> **SOURCE DATA**:
● ● ●
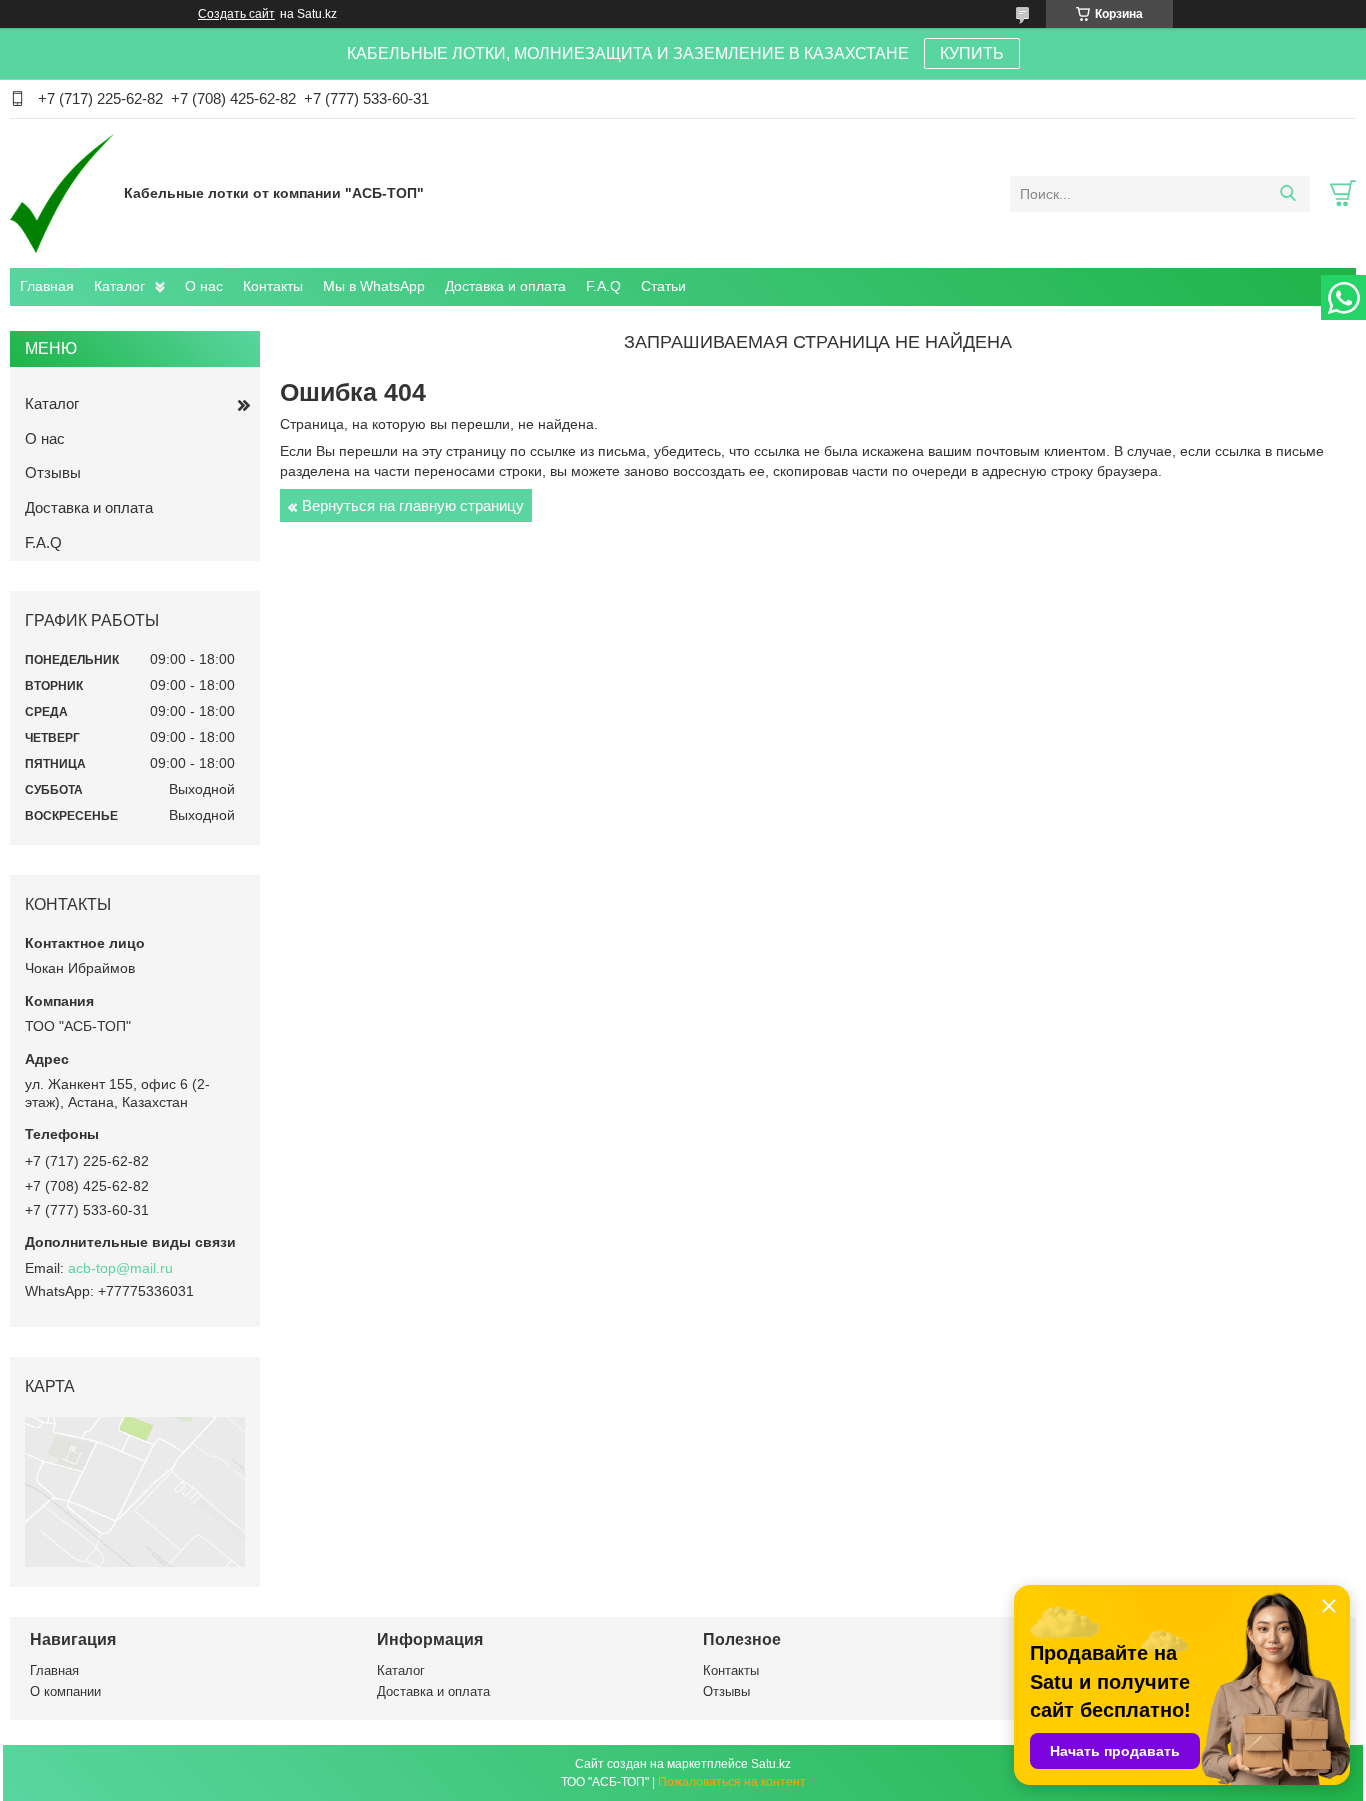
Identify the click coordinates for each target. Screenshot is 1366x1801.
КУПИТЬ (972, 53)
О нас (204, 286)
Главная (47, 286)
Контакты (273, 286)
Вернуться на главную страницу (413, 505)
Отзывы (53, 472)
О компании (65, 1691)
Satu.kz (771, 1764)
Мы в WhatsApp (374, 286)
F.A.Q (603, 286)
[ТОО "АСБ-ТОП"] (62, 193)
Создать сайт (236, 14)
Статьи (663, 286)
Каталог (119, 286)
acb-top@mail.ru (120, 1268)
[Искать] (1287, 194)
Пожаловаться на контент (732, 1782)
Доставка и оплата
● ● ●
> **WHAT TO PRODUCE**: Repeat exactly the lines from the one containing "Отзывы (53, 472)" to the end of the records.

> **ANSWER SECTION**:
Отзывы (53, 472)
О компании (65, 1691)
Satu.kz (771, 1764)
Мы в WhatsApp (374, 286)
F.A.Q (603, 286)
[ТОО "АСБ-ТОП"] (62, 193)
Создать сайт (236, 14)
Статьи (663, 286)
Каталог (119, 286)
acb-top@mail.ru (120, 1268)
[Искать] (1287, 194)
Пожаловаться на контент (732, 1782)
Доставка и оплата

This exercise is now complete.